According to international guidelines, surgical resection is the treatment of choice in early stage lung cancer patients [Citation2,Citation22]. However, due to comorbidities some patients are not fit for surgery. Hence, there are patients treated by chemotherapy or radiation with curative intent who are not included in our study. Whether this affects the overall survival in a gender-specific way is not known. Unfortunately, our database contains no information on patients rejected for surgical resection.

Life expectancy

In the previously mentioned study by Båtevik et al., females had better survival after adjusting for the effects of life expectancy [Citation23]. This is in contrast to our study where mortality, compared with population data, was 4.1 times higher than expected in the male cohort. Mortality in the female cohort was 6.5 times higher compared with population data, and both female and male differences were statistically significant.
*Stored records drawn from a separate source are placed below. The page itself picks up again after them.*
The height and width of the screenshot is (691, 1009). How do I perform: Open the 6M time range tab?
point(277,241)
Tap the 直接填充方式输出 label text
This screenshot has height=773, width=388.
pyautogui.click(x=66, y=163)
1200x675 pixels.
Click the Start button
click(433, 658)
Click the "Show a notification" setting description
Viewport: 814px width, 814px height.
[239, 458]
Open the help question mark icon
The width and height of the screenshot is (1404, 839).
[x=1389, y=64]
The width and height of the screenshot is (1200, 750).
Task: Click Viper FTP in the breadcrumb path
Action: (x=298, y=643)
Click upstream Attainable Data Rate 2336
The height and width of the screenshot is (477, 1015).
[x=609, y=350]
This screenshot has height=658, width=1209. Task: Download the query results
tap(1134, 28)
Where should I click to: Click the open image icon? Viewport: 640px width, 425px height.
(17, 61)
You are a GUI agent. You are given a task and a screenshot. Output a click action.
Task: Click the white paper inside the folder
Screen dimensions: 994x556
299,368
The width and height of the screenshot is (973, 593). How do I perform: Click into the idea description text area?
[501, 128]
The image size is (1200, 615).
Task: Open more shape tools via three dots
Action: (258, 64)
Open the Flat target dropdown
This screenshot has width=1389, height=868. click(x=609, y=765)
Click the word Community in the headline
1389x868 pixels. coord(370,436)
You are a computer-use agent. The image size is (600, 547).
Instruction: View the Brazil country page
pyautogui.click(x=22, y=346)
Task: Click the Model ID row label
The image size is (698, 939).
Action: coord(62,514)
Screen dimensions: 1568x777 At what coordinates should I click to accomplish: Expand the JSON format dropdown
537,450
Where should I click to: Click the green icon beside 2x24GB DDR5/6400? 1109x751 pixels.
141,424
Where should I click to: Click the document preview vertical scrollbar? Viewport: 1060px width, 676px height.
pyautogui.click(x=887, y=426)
Although this is worrying, it may partly be explained by the supplementary risk of various comorbidities in lung cancer patients. It is likely that lung cancer patients may carry an overall higher risk of death also from causes other than lung cancer, compared to the general population.

Conclusion

In a cohort of surgically treated stage I and II NSCLC patients we could not show any survival difference between male and female patients. This is in contrast to several older studies, but in line with the anticipated diminishing gap in gender differences suggested by others. The higher SMR in female patients is of concern. However, lung cancer patients are known to have more comorbidities and risk factors for mortality than the general population. As expected, when adjusted for smoking, lung function, type of surgery and tumor type, there was an increased mortality risk in older patients. In spite of this, a five-year overall survival of more than 50% in older patients with NSCLC may encourage surgical treatment also in elderly lung cancer patients.

Disclosure statement

The authors report no conflicts of interest. The authors alone are responsible for the content and writing of this article.

Funding

This work did not involve any external financial support.